Özgürlüğe mi? Anaya, avrada, evlada mı? Onlar bir yana… Toprak Mahir'im toprak!
Toprak kokusu!.. Mahpushâne, topraksızlıktır… Şimdi daha iyi anlıyorum, ölümün
rıhtımına dayanmışların topraklarına gömülme isteklerini. Bana bir tablo getir,
bir daha ki sefere. Bana toprağın resmini yap Mahir'im. Demirden, betondan
kurtar beni.
….
Baban
C Blok
6. Koğuş
Toprağın resmi nasıl yapılır? Toprak!.. Sâde toprak!..
Sonunda kararımı verdim: Doruğu karlı dağın dibinde bir tarla… Karasabanla
toprağı süren bir köylü… Tarlanın kıyısında asırlık meşe ağacı… Resim bitince
kuş oldu gönlüm. Diğer gün görüş günüydü. Gar'a gittim.
Nihayet gelebildi. Yük altında beli bükülmüş, alnı terli,
eli nasırlı bir hamal… Geldiğini bildiren naralar atıp, durdu ikinci yolda.
Birinci yolda bir beyzâde… Boğaziçi Ekspresi. Az önce İstanbul'dan gelmiş.
Hamal, utanmadı, sıkılmadı beyzâdeden. Doğu 'zor' demekti ne de olsa… Oysa,
geciktiği için ne çok küfretmiştim hamala. Bekletilmek, aldatılmak değil miydi?
Kara, paslı, kirli vagonlarını; bir şişe su için çeşmeyi linç eden kadın-erkek,
yaşlı-genç fındık işçilerini gösterdi. Utandım. "Hamal kardeş, kusura
bakma! Yarın görüş günü. Şu toprağı babama götürmeliyim! "
İnen indi, binen bindi. Hamal gücünü sesinden alıyormuş
gibi uzun bir "Ya Allah!" çekip, yükünü omuzladı. Ah, o ilk adımlar!
Zor atılır hep.
Ağlayan bebeler, kusan kadınlar, sarı sümüğü üst dudağını
aşmış çocuklar, yad elleri hayret dolu gözlerle seyreden yeni yetmeler, vay
leee leee'li türkü söyleyen yavuklular, tütün içip efkar dağıtan yaşlılar;
gelişi güzel bırakılmış, çuvallar, çantalar, balyalar… Havasızlık, kesif bir
koku… Bunca insan toprağını bırakıp nerelere gider? Nazi kamplarına götürülen,
fındık işçileri mi bunlar?
Kompartımanlı vagonlarda, balık istifleri yoktu; ama
koridorlar da boş değildi. Neyse ki elimdekine bir şey olmadan, yerime ulaşıp;
lekeli, muşambası yırtık koltuğa oturdum. Pencere dört parmak kadar açık
olmasına rağmen burun sızlatan kaçak tütün kokusu vardı içeride. Dört kişiydik.
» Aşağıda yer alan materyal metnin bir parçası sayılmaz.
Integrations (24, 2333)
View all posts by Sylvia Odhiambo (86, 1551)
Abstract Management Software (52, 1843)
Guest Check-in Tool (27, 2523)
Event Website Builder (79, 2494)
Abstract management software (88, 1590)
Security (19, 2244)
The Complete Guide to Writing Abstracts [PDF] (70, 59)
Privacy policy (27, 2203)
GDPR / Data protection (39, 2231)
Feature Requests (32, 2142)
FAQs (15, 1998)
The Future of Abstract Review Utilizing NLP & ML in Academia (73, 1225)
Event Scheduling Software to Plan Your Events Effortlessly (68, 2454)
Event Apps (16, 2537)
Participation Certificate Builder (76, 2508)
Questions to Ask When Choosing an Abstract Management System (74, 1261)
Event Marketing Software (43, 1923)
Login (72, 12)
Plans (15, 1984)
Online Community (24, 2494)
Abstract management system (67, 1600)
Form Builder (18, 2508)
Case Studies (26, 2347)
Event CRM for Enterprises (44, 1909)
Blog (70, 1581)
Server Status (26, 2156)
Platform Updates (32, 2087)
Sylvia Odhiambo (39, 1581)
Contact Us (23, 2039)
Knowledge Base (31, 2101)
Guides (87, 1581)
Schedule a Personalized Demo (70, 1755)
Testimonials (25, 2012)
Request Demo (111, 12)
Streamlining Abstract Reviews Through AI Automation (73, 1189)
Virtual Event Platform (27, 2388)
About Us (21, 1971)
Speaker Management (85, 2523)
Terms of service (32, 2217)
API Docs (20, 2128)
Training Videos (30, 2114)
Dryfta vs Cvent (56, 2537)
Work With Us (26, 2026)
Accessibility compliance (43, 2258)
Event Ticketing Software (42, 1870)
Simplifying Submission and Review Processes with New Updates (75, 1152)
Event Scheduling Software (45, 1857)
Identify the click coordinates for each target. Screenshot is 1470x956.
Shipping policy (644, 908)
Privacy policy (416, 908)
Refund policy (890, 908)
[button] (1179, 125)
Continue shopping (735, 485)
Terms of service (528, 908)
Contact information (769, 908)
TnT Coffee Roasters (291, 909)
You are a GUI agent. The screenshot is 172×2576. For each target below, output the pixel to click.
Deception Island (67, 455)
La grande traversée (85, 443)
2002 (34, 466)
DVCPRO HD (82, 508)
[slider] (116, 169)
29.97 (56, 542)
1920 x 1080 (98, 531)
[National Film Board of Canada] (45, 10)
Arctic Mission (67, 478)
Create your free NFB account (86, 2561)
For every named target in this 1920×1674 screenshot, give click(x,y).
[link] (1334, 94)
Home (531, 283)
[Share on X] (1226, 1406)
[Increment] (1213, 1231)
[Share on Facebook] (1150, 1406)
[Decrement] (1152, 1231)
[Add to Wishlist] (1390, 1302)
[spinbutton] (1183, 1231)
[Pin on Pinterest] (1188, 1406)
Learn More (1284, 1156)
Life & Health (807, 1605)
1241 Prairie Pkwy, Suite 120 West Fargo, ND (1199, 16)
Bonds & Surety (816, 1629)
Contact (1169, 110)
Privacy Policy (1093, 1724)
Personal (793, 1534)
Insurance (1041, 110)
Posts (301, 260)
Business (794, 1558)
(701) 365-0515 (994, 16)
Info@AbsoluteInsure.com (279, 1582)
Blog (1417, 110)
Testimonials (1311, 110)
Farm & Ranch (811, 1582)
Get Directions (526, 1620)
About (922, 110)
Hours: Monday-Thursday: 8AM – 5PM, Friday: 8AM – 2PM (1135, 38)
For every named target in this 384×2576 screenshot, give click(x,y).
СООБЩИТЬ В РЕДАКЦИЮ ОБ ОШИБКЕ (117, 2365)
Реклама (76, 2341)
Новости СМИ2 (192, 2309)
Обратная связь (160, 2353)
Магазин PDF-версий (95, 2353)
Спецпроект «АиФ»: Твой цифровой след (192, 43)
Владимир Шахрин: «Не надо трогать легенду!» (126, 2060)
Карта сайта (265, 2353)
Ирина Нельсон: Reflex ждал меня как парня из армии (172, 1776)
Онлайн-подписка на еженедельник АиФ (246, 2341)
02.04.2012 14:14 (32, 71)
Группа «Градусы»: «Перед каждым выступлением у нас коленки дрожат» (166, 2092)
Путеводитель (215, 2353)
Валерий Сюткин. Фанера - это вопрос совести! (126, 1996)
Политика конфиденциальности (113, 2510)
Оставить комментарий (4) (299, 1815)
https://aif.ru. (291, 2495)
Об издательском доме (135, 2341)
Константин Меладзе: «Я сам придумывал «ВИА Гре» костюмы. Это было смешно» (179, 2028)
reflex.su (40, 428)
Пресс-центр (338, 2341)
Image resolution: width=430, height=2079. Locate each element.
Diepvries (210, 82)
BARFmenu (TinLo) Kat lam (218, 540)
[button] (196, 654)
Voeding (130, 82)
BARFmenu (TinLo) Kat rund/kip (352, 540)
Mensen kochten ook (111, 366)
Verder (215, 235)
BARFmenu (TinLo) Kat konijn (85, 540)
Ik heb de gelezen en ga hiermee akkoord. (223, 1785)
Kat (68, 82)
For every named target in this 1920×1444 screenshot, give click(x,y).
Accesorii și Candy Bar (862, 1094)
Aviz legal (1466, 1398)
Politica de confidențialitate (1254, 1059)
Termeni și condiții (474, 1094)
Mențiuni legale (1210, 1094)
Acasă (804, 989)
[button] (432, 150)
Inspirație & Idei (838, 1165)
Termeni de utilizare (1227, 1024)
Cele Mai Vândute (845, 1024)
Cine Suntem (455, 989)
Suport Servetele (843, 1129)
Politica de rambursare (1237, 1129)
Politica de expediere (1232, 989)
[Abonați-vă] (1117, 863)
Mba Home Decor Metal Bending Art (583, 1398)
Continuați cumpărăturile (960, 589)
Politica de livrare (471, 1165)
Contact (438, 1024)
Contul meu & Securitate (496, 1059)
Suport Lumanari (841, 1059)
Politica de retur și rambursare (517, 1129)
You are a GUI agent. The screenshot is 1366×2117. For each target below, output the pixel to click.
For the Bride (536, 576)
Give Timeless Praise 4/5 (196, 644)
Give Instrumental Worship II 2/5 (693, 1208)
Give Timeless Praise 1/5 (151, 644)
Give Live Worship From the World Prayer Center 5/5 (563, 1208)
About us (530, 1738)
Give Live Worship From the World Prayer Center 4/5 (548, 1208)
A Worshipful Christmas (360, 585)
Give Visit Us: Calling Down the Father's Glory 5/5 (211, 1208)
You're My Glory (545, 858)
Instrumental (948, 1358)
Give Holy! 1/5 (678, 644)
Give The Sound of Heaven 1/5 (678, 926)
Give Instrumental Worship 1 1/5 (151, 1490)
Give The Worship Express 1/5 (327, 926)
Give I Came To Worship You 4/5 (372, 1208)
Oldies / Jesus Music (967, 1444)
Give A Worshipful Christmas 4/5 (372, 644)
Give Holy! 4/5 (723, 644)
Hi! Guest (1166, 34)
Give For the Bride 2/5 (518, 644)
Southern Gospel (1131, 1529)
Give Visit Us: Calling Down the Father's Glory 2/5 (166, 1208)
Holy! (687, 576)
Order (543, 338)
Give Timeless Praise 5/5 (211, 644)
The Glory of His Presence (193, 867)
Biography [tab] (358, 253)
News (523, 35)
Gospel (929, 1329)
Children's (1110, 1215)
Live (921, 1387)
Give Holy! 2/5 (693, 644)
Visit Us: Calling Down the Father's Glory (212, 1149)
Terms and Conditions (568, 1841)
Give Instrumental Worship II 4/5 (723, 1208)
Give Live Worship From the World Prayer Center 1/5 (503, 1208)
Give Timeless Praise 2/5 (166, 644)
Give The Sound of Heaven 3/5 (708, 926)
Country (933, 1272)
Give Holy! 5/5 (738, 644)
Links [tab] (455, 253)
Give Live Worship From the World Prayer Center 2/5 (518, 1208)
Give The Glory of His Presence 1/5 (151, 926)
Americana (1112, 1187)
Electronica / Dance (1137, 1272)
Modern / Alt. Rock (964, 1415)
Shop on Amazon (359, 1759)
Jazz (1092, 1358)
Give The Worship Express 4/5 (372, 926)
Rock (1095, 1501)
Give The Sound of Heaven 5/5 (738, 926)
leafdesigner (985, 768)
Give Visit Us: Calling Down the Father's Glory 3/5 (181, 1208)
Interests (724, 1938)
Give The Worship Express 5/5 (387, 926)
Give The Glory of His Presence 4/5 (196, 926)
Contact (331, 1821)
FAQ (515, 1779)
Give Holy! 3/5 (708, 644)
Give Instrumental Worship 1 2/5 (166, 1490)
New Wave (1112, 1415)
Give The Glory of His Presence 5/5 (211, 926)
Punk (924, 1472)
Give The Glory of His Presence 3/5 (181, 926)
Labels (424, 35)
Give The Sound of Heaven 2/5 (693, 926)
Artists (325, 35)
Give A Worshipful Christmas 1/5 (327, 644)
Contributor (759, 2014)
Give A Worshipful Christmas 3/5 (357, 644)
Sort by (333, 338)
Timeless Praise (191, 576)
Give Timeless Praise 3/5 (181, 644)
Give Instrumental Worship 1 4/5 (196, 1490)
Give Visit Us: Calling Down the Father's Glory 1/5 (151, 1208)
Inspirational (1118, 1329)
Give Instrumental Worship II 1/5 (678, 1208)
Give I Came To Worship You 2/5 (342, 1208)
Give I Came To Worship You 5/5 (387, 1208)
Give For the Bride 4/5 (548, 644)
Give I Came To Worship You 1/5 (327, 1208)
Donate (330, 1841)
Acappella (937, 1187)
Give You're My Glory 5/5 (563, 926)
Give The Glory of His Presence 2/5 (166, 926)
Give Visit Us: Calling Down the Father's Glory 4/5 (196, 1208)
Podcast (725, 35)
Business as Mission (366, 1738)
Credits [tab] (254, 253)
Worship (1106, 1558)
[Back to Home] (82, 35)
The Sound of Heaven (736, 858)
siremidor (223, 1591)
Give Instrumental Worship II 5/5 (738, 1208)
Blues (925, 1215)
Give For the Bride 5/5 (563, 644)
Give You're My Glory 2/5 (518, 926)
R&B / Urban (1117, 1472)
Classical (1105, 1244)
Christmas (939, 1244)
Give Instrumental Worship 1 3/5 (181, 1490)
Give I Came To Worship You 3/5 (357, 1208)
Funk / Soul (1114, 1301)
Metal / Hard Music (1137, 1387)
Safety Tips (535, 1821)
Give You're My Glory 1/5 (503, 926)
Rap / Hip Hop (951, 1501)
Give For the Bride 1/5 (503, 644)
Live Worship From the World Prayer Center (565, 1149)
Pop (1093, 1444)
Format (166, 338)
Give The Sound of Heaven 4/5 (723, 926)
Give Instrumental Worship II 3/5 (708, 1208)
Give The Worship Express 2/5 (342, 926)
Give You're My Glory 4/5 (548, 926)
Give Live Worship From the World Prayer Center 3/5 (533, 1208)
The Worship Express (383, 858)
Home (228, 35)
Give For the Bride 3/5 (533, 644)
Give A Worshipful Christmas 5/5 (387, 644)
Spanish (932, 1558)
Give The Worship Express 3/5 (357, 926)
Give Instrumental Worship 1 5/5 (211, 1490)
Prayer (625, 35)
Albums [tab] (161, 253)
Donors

Puşili, şalvarlı, orta yaşlı iki köylü uyuyordu. Karşımda oturan, kasketli,
esmerin esmeri, pos bıyıklı ise diğerlerine göre daha gençti. Selamımı başını
eğerek aldı, daldı dünyasına.
Küçük büyük istasyonlarda yük indirdi, yük aldı hamal.
Güneş koşuyordu, ufka doğru. İç Anadolu'nun bozkırları önce maviye, turuncuya,
mora; sonra kızıla kesti. Hamal,"Ha gayret!" diyordu. "Çoğu
gitti azı kaldı. Ha gayret!"
Pencerenin camını indirdim. Sert, serin bir rüzgârla
birlikte sürülmüş toprak kokusu, doldu içeriye. Toprak, köylülere soğanı, yele
kokusunu cömertçe sunuyordu.
"Ohhh! Toprak kokusu!" dedim, kendimi tutamayarak.
Pos bıyıklı gülümsedi ilk kez. Göz göze geldik.
"Sen toprağı seversin?"
"Kokusunu severim."
Ah çekti. Tütün sardı. Uzattı. "İçmiyorum,"
dedim. Suskun geçen saatlerin acısını çıkarır gibi başladı anlatmaya: Önce
yaylalar yasaklanmış, ardından meralara gidilmez olmuş. Sürü-sığır kırılmış.
Elde kalanlar da yok pahasına satılmış. Beterin beteri de varmış. Gün gelmiş,
'gideceksiniz,' demişler. Niçin, nasıl, nereye?.. Toprak anadır oysa. Ana
bırakılır mı? Yavru anadan kopartılır mı? Evler, ahırlar, komlar yıkılmış.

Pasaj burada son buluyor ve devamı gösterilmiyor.